> Data listing:

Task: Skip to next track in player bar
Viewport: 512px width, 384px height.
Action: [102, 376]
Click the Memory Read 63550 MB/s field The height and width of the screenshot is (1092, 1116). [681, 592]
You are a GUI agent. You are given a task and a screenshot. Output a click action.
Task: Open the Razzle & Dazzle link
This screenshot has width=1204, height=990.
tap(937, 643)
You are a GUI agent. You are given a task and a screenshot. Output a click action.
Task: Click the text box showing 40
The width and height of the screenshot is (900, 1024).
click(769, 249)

...

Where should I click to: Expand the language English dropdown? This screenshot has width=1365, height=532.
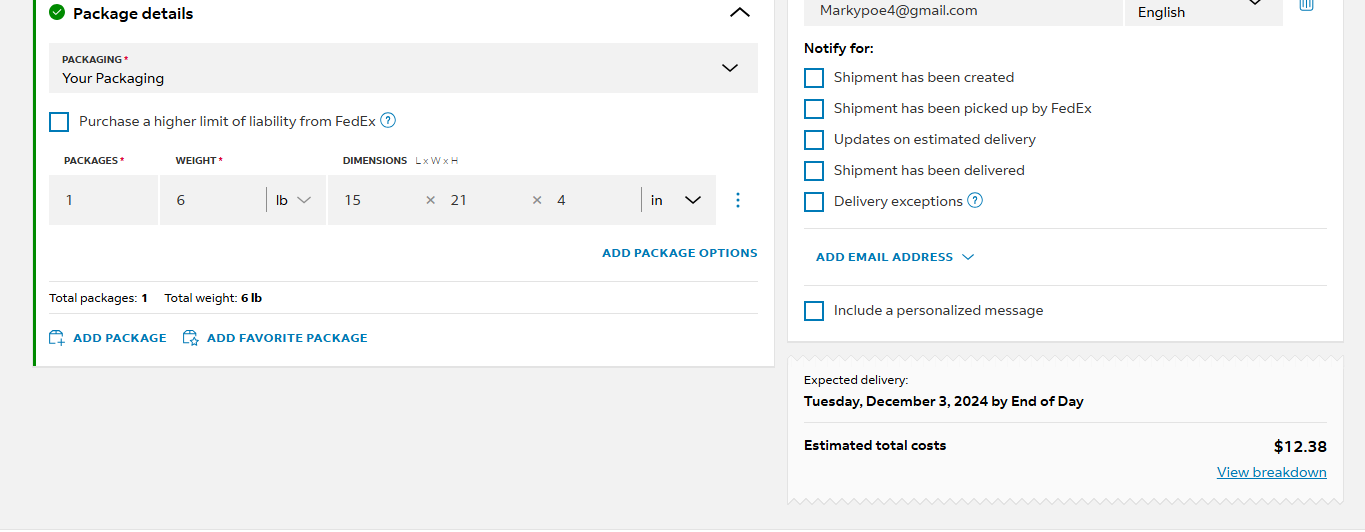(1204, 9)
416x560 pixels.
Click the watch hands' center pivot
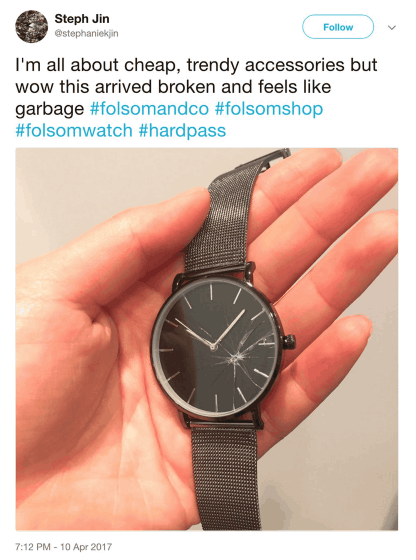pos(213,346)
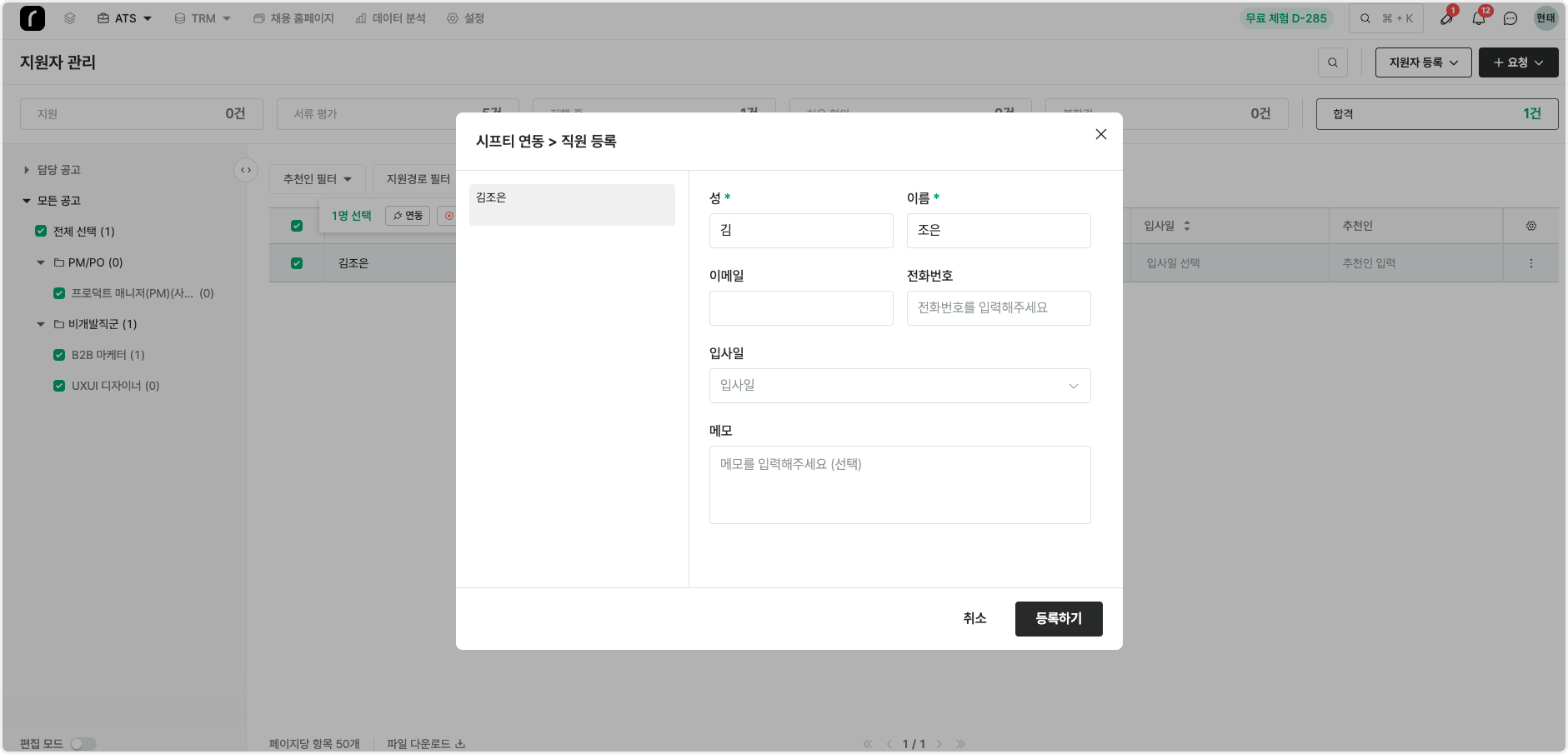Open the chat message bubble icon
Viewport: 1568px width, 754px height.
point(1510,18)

---

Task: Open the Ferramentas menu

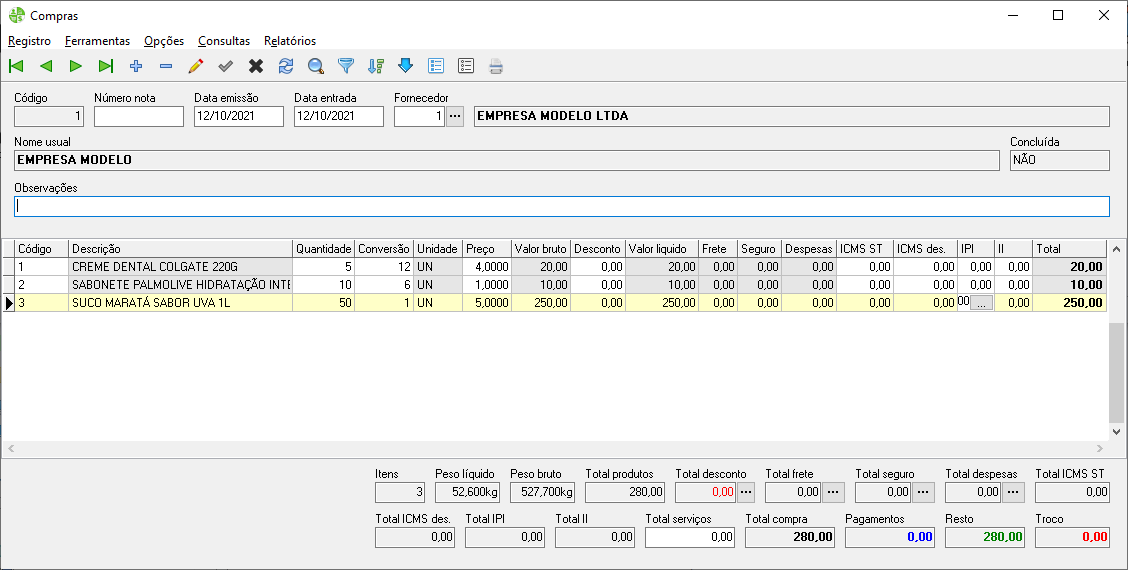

> Aim of the task: Take the line above containing "Task: Skip to next track in player bar", the line containing "Click the Memory", and all lines in between, and copy them exactly without anything else.

> Task result:
Task: Skip to next track in player bar
Viewport: 512px width, 384px height.
Action: [102, 376]
Click the Memory Read 63550 MB/s field The height and width of the screenshot is (1092, 1116). [681, 592]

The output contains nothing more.